== INFORMATION SUPPLIED
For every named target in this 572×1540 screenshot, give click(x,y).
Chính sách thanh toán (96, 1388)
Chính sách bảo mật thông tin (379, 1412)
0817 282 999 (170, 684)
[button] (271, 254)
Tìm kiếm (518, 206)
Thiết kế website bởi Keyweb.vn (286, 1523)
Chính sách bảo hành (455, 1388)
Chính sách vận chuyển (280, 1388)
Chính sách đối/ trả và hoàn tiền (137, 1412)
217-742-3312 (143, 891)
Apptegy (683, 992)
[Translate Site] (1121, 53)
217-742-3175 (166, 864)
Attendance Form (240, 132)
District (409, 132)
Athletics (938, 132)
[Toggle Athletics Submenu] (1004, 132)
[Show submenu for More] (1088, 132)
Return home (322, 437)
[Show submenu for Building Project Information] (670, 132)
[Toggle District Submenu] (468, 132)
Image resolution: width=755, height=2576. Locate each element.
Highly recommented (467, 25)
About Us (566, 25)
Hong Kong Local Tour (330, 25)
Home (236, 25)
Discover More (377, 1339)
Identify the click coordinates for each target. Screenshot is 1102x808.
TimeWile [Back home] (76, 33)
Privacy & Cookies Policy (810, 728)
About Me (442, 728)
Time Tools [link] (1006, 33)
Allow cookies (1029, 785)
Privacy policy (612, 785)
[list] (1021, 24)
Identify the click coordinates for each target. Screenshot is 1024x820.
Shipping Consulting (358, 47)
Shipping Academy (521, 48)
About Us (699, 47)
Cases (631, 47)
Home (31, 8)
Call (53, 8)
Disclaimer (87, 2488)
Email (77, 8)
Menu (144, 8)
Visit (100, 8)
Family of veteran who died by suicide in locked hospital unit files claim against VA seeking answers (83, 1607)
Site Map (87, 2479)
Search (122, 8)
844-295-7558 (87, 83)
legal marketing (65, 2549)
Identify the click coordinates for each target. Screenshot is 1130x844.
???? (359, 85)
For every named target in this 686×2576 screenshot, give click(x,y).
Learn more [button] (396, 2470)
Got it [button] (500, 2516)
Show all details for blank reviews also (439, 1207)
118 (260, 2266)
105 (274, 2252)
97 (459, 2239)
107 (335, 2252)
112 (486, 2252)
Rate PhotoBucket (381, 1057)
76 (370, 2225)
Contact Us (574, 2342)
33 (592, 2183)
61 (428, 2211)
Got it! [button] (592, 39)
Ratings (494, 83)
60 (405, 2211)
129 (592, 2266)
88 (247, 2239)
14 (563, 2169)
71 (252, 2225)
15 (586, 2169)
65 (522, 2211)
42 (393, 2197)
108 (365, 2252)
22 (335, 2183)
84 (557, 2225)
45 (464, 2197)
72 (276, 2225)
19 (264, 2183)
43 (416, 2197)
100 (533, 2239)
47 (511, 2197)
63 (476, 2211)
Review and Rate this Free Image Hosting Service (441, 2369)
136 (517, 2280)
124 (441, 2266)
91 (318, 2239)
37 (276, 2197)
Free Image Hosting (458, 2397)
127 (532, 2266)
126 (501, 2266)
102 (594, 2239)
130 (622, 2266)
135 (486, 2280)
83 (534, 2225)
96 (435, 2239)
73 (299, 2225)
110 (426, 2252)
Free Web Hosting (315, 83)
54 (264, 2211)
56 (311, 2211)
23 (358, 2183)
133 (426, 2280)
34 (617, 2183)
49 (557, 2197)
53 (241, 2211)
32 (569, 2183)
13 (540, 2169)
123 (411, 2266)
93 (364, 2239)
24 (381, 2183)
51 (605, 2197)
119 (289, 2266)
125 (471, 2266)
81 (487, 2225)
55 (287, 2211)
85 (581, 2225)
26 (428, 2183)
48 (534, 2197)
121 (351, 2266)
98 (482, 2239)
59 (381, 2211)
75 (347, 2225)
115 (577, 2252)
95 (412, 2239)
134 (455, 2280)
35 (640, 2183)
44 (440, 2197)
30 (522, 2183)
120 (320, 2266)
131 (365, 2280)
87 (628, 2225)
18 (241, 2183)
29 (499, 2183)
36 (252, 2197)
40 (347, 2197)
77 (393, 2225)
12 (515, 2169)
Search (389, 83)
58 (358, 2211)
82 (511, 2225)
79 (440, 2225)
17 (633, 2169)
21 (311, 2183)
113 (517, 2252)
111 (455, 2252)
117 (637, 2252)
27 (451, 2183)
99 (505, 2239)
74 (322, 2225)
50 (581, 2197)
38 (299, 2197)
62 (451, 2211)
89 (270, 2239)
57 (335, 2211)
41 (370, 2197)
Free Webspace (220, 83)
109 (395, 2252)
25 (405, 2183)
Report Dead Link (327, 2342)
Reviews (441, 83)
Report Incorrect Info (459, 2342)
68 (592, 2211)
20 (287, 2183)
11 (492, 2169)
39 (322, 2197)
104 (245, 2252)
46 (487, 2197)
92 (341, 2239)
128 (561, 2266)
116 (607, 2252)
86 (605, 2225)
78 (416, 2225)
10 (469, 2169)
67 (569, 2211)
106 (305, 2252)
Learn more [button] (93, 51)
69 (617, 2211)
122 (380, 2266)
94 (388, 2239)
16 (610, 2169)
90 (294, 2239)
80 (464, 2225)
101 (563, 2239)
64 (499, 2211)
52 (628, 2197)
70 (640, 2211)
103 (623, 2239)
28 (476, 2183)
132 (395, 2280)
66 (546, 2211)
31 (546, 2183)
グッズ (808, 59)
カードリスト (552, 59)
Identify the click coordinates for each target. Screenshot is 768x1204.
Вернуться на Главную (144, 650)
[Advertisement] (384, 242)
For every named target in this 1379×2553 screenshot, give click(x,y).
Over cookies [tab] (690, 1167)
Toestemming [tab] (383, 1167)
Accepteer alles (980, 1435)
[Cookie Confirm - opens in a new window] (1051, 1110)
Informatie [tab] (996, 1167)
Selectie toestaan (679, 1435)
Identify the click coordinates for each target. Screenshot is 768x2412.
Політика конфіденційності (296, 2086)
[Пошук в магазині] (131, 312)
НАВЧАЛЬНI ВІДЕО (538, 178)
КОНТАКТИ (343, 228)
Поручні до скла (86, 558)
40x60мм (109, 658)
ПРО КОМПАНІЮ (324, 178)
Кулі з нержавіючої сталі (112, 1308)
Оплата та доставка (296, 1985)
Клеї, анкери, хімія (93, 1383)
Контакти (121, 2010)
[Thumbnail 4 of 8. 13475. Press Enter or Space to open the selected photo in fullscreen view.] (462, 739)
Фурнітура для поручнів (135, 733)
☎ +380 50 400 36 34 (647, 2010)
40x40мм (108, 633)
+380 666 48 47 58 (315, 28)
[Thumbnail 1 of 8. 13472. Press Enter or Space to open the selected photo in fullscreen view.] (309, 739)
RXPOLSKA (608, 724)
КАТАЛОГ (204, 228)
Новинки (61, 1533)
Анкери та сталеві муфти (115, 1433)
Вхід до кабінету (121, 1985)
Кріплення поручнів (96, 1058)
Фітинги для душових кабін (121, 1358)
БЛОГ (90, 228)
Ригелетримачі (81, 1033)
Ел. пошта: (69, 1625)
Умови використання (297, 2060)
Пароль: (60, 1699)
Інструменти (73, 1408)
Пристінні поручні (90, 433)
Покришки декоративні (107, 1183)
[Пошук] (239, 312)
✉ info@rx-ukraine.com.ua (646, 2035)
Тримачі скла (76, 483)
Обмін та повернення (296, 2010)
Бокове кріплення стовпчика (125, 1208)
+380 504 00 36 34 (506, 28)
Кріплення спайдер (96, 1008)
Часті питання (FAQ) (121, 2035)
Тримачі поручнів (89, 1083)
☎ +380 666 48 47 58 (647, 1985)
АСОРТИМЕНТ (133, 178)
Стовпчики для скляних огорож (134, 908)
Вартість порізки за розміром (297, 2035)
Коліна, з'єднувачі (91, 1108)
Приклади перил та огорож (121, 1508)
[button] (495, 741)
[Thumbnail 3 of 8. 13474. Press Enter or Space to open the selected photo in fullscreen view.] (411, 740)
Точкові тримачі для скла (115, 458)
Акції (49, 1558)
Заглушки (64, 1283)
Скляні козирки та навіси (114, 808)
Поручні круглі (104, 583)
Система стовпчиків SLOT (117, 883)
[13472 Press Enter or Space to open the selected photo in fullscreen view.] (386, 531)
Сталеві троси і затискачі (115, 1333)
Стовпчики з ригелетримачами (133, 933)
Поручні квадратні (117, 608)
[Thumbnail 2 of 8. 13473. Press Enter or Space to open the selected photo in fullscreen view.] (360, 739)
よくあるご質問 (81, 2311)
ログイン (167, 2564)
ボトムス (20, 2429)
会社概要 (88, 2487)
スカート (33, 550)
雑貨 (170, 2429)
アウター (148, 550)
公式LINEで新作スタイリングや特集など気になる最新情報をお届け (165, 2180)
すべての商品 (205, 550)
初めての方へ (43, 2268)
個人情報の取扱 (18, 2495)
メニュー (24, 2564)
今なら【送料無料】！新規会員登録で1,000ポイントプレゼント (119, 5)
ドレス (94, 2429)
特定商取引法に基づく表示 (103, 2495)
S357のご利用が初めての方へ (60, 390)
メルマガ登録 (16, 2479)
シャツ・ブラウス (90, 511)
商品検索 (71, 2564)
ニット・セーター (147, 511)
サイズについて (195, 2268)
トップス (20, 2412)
====
* CHALLENGE
Rewrite the items from the line with "Оплата та доставка (296, 1985)" to the line with "Поручні квадратні (117, 608)", replacing "fullscreen view" with "full-screen view" and leaving everything else unchanged.

* REPLY TO THE TASK
Оплата та доставка (296, 1985)
Клеї, анкери, хімія (93, 1383)
Контакти (121, 2010)
[Thumbnail 4 of 8. 13475. Press Enter or Space to open the selected photo in full-screen view.] (462, 739)
Фурнітура для поручнів (135, 733)
☎ +380 50 400 36 34 (647, 2010)
40x40мм (108, 633)
+380 666 48 47 58 (315, 28)
[Thumbnail 1 of 8. 13472. Press Enter or Space to open the selected photo in full-screen view.] (309, 739)
RXPOLSKA (608, 724)
КАТАЛОГ (204, 228)
Новинки (61, 1533)
Анкери та сталеві муфти (115, 1433)
Вхід до кабінету (121, 1985)
Кріплення поручнів (96, 1058)
Фітинги для душових кабін (121, 1358)
БЛОГ (90, 228)
Ригелетримачі (81, 1033)
Ел. пошта: (69, 1625)
Умови використання (297, 2060)
Пароль: (60, 1699)
Інструменти (73, 1408)
Пристінні поручні (90, 433)
Покришки декоративні (107, 1183)
[Пошук] (239, 312)
✉ info@rx-ukraine.com.ua (646, 2035)
Тримачі скла (76, 483)
Обмін та повернення (296, 2010)
Бокове кріплення стовпчика (125, 1208)
+380 504 00 36 34 (506, 28)
Кріплення спайдер (96, 1008)
Часті питання (FAQ) (121, 2035)
Тримачі поручнів (89, 1083)
☎ +380 666 48 47 58 (647, 1985)
АСОРТИМЕНТ (133, 178)
Стовпчики для скляних огорож (134, 908)
Вартість порізки за розміром (297, 2035)
Коліна, з'єднувачі (91, 1108)
Приклади перил та огорож (121, 1508)
[button] (495, 741)
[Thumbnail 3 of 8. 13474. Press Enter or Space to open the selected photo in full-screen view.] (411, 740)
Точкові тримачі для скла (115, 458)
Акції (49, 1558)
Заглушки (64, 1283)
Скляні козирки та навіси (114, 808)
Поручні круглі (104, 583)
Система стовпчиків SLOT (117, 883)
[13472 Press Enter or Space to open the selected photo in full-screen view.] (386, 531)
Сталеві троси і затискачі (115, 1333)
Стовпчики з ригелетримачами (133, 933)
Поручні квадратні (117, 608)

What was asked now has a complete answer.